──────── Data for the task ────────
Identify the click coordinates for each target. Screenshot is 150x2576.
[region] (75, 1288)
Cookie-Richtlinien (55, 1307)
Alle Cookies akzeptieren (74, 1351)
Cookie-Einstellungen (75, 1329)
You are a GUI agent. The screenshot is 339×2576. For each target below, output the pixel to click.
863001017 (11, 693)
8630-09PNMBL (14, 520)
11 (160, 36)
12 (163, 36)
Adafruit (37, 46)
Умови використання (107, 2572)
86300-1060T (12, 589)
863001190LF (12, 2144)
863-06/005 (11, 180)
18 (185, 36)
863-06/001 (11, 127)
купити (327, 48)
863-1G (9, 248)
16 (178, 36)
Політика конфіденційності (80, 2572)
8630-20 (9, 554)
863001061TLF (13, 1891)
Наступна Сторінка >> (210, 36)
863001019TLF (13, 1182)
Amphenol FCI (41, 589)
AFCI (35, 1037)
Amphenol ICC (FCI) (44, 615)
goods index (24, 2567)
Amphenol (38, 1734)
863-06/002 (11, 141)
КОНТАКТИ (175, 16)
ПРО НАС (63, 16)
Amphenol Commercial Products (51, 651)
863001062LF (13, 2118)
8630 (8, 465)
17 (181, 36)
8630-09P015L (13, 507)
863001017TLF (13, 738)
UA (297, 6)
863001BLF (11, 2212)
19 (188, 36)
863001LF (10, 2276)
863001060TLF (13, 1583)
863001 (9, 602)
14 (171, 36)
────────
* [Task requirements] Please repeat word for word the lines above that run from the beginning through the line containing "11 (160, 36)", keeping both the first and that last line.

* [Problem solution]
Identify the click coordinates for each target. Screenshot is 150x2576.
[region] (75, 1288)
Cookie-Richtlinien (55, 1307)
Alle Cookies akzeptieren (74, 1351)
Cookie-Einstellungen (75, 1329)
You are a GUI agent. The screenshot is 339×2576. For each target below, output the pixel to click.
863001017 (11, 693)
8630-09PNMBL (14, 520)
11 (160, 36)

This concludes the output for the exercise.